**About this exercise**
Write out the complete data exactly as written.
(Source data)
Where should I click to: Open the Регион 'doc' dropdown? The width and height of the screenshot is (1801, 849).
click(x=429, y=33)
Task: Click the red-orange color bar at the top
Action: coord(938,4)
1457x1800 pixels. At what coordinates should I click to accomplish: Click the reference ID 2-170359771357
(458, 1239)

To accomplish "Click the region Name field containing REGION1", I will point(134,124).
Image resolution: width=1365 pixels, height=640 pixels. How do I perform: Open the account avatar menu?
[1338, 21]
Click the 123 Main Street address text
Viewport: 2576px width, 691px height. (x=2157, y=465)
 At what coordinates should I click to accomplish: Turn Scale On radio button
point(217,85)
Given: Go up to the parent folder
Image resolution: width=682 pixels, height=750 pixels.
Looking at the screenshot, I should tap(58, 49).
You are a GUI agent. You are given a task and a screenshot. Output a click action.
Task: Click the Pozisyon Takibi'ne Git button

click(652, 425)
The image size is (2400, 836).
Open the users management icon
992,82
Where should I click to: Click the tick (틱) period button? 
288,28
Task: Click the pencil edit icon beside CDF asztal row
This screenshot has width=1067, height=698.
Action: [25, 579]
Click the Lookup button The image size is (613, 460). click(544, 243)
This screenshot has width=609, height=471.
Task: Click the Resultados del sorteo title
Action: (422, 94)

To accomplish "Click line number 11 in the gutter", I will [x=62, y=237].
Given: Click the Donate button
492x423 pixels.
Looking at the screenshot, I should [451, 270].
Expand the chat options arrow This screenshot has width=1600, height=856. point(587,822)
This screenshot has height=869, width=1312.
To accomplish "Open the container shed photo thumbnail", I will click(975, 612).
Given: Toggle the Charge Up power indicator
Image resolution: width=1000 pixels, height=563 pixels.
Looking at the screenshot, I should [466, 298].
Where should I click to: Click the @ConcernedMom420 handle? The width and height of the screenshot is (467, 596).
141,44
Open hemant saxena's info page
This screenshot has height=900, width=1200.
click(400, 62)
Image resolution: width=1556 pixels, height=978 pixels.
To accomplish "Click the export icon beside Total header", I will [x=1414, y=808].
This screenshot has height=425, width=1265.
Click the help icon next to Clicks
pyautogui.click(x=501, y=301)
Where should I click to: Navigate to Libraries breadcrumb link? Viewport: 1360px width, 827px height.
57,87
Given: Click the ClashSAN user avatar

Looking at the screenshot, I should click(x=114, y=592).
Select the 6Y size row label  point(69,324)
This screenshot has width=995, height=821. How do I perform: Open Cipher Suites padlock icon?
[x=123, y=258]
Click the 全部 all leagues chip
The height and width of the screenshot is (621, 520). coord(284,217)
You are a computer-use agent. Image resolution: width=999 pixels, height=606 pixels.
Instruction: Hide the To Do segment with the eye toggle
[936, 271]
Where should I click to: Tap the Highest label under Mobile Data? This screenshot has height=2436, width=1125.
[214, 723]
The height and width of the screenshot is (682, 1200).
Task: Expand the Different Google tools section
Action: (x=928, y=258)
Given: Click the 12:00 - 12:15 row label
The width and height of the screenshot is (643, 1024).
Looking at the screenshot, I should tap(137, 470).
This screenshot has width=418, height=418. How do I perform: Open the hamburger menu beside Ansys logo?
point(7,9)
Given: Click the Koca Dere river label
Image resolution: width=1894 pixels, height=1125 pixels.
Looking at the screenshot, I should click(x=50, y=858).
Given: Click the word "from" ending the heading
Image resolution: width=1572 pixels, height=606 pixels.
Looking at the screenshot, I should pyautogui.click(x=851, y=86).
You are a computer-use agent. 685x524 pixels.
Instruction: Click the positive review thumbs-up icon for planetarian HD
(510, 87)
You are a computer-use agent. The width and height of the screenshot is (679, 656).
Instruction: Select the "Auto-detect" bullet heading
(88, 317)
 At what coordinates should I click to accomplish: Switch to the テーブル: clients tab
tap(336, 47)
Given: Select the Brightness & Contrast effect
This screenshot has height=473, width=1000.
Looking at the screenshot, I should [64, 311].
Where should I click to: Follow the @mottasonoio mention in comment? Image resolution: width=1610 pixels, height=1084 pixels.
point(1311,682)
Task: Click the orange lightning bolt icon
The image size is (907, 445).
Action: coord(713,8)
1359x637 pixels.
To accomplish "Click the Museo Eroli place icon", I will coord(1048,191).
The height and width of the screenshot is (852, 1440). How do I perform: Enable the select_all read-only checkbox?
(End Source data)
**Answer to this problem**
Where should I click to: Open the Регион 'doc' dropdown? The width and height of the screenshot is (1801, 849).
click(x=429, y=33)
Task: Click the red-orange color bar at the top
Action: coord(938,4)
1457x1800 pixels. At what coordinates should I click to accomplish: Click the reference ID 2-170359771357
(458, 1239)

To accomplish "Click the region Name field containing REGION1", I will point(134,124).
Image resolution: width=1365 pixels, height=640 pixels. How do I perform: Open the account avatar menu?
[1338, 21]
Click the 123 Main Street address text
Viewport: 2576px width, 691px height. (x=2157, y=465)
 At what coordinates should I click to accomplish: Turn Scale On radio button
point(217,85)
Given: Go up to the parent folder
Image resolution: width=682 pixels, height=750 pixels.
Looking at the screenshot, I should tap(58, 49).
You are a GUI agent. You are given a task and a screenshot. Output a click action.
Task: Click the Pozisyon Takibi'ne Git button

click(652, 425)
The image size is (2400, 836).
Open the users management icon
992,82
Where should I click to: Click the tick (틱) period button? 
288,28
Task: Click the pencil edit icon beside CDF asztal row
This screenshot has width=1067, height=698.
Action: [25, 579]
Click the Lookup button The image size is (613, 460). click(544, 243)
This screenshot has width=609, height=471.
Task: Click the Resultados del sorteo title
Action: (422, 94)

To accomplish "Click line number 11 in the gutter", I will [x=62, y=237].
Given: Click the Donate button
492x423 pixels.
Looking at the screenshot, I should [451, 270].
Expand the chat options arrow This screenshot has width=1600, height=856. point(587,822)
This screenshot has height=869, width=1312.
To accomplish "Open the container shed photo thumbnail", I will click(975, 612).
Given: Toggle the Charge Up power indicator
Image resolution: width=1000 pixels, height=563 pixels.
Looking at the screenshot, I should [466, 298].
Where should I click to: Click the @ConcernedMom420 handle? The width and height of the screenshot is (467, 596).
141,44
Open hemant saxena's info page
This screenshot has height=900, width=1200.
click(400, 62)
Image resolution: width=1556 pixels, height=978 pixels.
To accomplish "Click the export icon beside Total header", I will [x=1414, y=808].
This screenshot has height=425, width=1265.
Click the help icon next to Clicks
pyautogui.click(x=501, y=301)
Where should I click to: Navigate to Libraries breadcrumb link? Viewport: 1360px width, 827px height.
57,87
Given: Click the ClashSAN user avatar

Looking at the screenshot, I should click(x=114, y=592).
Select the 6Y size row label  point(69,324)
This screenshot has width=995, height=821. How do I perform: Open Cipher Suites padlock icon?
[x=123, y=258]
Click the 全部 all leagues chip
The height and width of the screenshot is (621, 520). coord(284,217)
You are a computer-use agent. Image resolution: width=999 pixels, height=606 pixels.
Instruction: Hide the To Do segment with the eye toggle
[936, 271]
Where should I click to: Tap the Highest label under Mobile Data? This screenshot has height=2436, width=1125.
[214, 723]
The height and width of the screenshot is (682, 1200).
Task: Expand the Different Google tools section
Action: (x=928, y=258)
Given: Click the 12:00 - 12:15 row label
The width and height of the screenshot is (643, 1024).
Looking at the screenshot, I should tap(137, 470).
This screenshot has width=418, height=418. How do I perform: Open the hamburger menu beside Ansys logo?
point(7,9)
Given: Click the Koca Dere river label
Image resolution: width=1894 pixels, height=1125 pixels.
Looking at the screenshot, I should click(x=50, y=858).
Given: Click the word "from" ending the heading
Image resolution: width=1572 pixels, height=606 pixels.
Looking at the screenshot, I should pyautogui.click(x=851, y=86).
You are a computer-use agent. 685x524 pixels.
Instruction: Click the positive review thumbs-up icon for planetarian HD
(510, 87)
You are a computer-use agent. The width and height of the screenshot is (679, 656).
Instruction: Select the "Auto-detect" bullet heading
(88, 317)
 At what coordinates should I click to accomplish: Switch to the テーブル: clients tab
tap(336, 47)
Given: Select the Brightness & Contrast effect
This screenshot has height=473, width=1000.
Looking at the screenshot, I should [64, 311].
Where should I click to: Follow the @mottasonoio mention in comment? Image resolution: width=1610 pixels, height=1084 pixels.
point(1311,682)
Task: Click the orange lightning bolt icon
The image size is (907, 445).
Action: coord(713,8)
1359x637 pixels.
To accomplish "Click the Museo Eroli place icon", I will coord(1048,191).
The height and width of the screenshot is (852, 1440). How do I perform: Enable the select_all read-only checkbox?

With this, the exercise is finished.